Please restate the paragraph beginning "3.4 Open Source and Third-Party Components" from the license terms below in one shorter sentence, keeping its main facts.

Page:
┄┄┄┄┄┄┄┄┄┄┄┄┄┄┄┄┄┄┄┄
3.4 Open Source and Third-Party Components. Perxona Service and Perxona Software may include certain third-party software components and open source software components that are subject to respective license agreements which third-party license or open source license, as applicable, will govern Customer’s use with respect to such third-party or open source components.
3.5 Restrictions. Except as otherwise expressly permitted under this Agreement, Customer shall not directly or indirectl
copy, modify, create a derivative work of, reverse engineer, decompile, translate, disassemble or otherwise attempt to extract the source code of Perxona Service or Perxona Software or access or attempt to gain unauthorized access, modify, delete, damage, disrupt or disable Perxona Service or any data of other XRSPACE customers;
sublicense, resell, or distribute Perxona Service, Perxona Software or any component thereof separating from the integrated Customer Application or access, use, or copy any portion of Perxona Service, Perxona Software, Documentation or SDK to directly or indirectly develop, promote or support any product or service that is competitive with XRSPACE’s products or services;
delete any trademark, copyright, proprietary or other notices of XRSPACE or its licensors in Perxona Service, Perxona Software or Documentation;
use Perxona Service or Perxona Software, or transmit Customer Data, in any manner that violates any law, rule, regulation or any other legal or regulatory requirement imposed by any regulatory agency or government authority;
assert (or authorize, assist, or encourage any third party to assert) any intellectual property infringement claims against XRSPACE regarding any portion of Perxona Service, Perxona Software or Documentation;
use Perxona Service, Perxona Software, or Documentation for benchmarking or comparative purposes where the results are published or disclosed to a third party;
use or encourage End User to use Perxona Service or Perxona Software in offensive, illegal, dangerous, gratuitously violent, harassing, defamatory, or threatening activity which XRSPACE, at its reasonable discretion, deems objectionable;
promote, encourage or facilitate any illegal activity, violating the law or the rights of any third party, including, without limitation, IP Rights, rights of privacy, or rights of personality; or
impose an unreasonable or disproportionately large load on Perxona Service or circumvent or attempt to circumvent any filtering, security measures or other features designed to protect Perxona Service.
┄┄┄┄┄┄┄┄┄┄┄┄┄┄┄┄┄┄┄┄
Data provided:

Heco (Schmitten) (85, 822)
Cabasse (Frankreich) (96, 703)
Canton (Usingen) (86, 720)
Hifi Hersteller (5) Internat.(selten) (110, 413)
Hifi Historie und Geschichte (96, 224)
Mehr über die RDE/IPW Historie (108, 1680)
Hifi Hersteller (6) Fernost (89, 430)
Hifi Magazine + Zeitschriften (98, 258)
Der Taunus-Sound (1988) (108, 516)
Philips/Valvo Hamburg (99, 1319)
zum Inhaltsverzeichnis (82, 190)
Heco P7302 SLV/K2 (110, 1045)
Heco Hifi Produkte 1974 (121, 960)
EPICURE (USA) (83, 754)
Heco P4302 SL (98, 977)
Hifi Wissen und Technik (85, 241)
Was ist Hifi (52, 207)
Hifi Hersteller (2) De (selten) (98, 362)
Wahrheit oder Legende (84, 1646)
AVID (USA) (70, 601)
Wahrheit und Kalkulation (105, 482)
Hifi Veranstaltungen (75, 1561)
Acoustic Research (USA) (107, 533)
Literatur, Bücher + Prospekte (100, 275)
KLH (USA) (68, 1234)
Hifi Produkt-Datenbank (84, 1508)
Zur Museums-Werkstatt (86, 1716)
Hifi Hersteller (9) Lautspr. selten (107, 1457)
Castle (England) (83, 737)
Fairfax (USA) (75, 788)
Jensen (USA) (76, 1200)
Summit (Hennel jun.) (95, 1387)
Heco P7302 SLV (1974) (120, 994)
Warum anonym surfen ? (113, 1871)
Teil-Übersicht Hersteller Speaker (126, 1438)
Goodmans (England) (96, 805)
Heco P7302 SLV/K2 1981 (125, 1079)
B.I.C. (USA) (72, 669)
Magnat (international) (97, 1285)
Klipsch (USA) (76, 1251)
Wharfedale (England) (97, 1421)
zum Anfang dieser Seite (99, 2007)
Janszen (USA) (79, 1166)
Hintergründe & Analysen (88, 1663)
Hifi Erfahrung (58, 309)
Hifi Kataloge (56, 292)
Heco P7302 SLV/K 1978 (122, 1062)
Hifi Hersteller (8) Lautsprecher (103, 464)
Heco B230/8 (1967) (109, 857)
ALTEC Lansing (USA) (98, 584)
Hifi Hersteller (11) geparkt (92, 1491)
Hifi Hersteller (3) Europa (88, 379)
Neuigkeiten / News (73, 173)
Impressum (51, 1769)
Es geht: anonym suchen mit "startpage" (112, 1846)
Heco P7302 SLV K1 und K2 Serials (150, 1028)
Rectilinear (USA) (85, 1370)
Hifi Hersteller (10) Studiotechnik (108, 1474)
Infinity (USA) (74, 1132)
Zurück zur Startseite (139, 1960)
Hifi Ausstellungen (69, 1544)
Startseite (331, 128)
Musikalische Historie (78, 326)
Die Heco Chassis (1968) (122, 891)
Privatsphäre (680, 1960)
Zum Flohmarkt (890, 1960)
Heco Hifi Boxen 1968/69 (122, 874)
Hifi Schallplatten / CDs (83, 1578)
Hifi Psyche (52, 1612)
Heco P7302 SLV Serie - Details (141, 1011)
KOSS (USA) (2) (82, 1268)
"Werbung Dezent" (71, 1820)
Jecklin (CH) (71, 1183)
┄┄┄┄┄┄┄┄┄┄┄┄┄┄┄┄┄┄┄┄
Exercise result:
Perxona Service and Perxona Software may contain third-party and open source components, and the customer's use of those components is governed by their own third-party or open source licenses.